-- DOCUMENT EXCERPT start --

Located in an abandoned 70,000-square-foot factory in Newark, New Jersey, the world’s largest vertical farm aims to produce 2,000,000 pounds of food per year. This AeroFarms operation is also set up to use 95% less water than open fields, with yields 75 times higher per square foot. Their stacked, high-efficiency aeroponics system needs no sunlight, soil or pesticides. The farm’s proximity to New York City means lower transportation costs and fresher goods to a local market. It also means new jobs for a former industrial district.
Around the world, urban farms are sprouting up at the intersection of new growing technologies and localvore movements. They vary in scale and focus, but their goals are generally similar: produce fruits and vegetables in more efficient, cheaper and greener ways. Growing in controlled environments also reduces environmental variables, like pests, weather and even seasons (allowing for more predictable year-round yields). Factory farm tenants can also take over and adaptively reuse structures in depressed areas with disused industrial building stock, creating employment opportunities in the process.
In a way, these endeavors are a natural extension of long-standing trends in farming. Small farms gave way to large farms, but the latter still involved open fields and variable environments. Urban farms take things to the next level, making the farm-to-table distance shorter, controlling conditions and further optimizing around available space.

-- DOCUMENT EXCERPT end --
-- SUPPLIED DATA start --

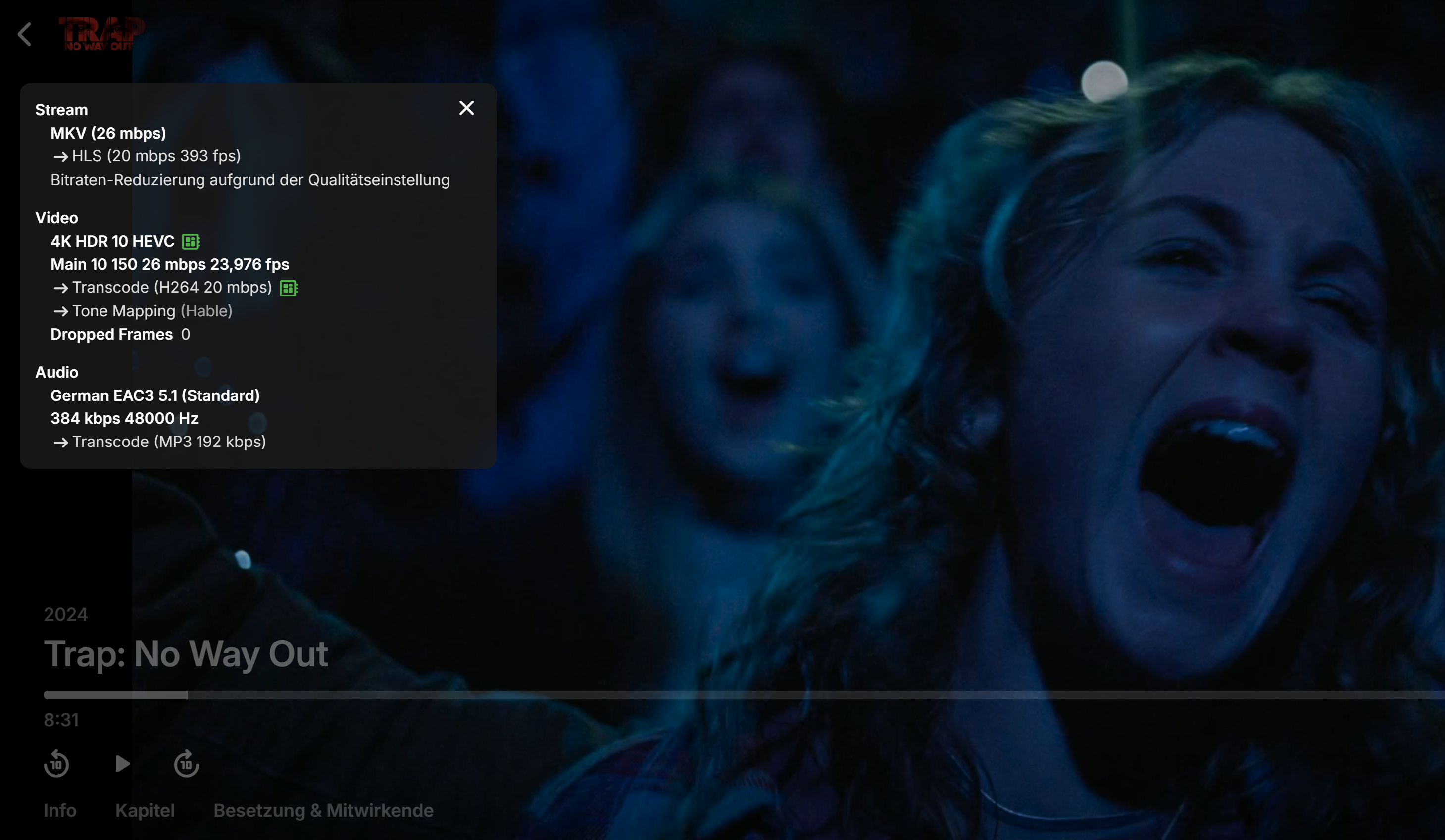This screenshot has width=1445, height=840.
Task: Open the Info tab
Action: [59, 810]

-- SUPPLIED DATA end --

▶ REQUIREMENT
Answer these questions using the urban farms text above.
1. How many pounds of food per year does the Newark vertical farm aim to produce?
2. Which three environmental variables does growing in controlled environments reduce?
3. According to the text, what gave way to large farms?

▶ ANSWER IN FULL
1. 2,000,000 pounds
2. Pests, weather and seasons
3. Small farms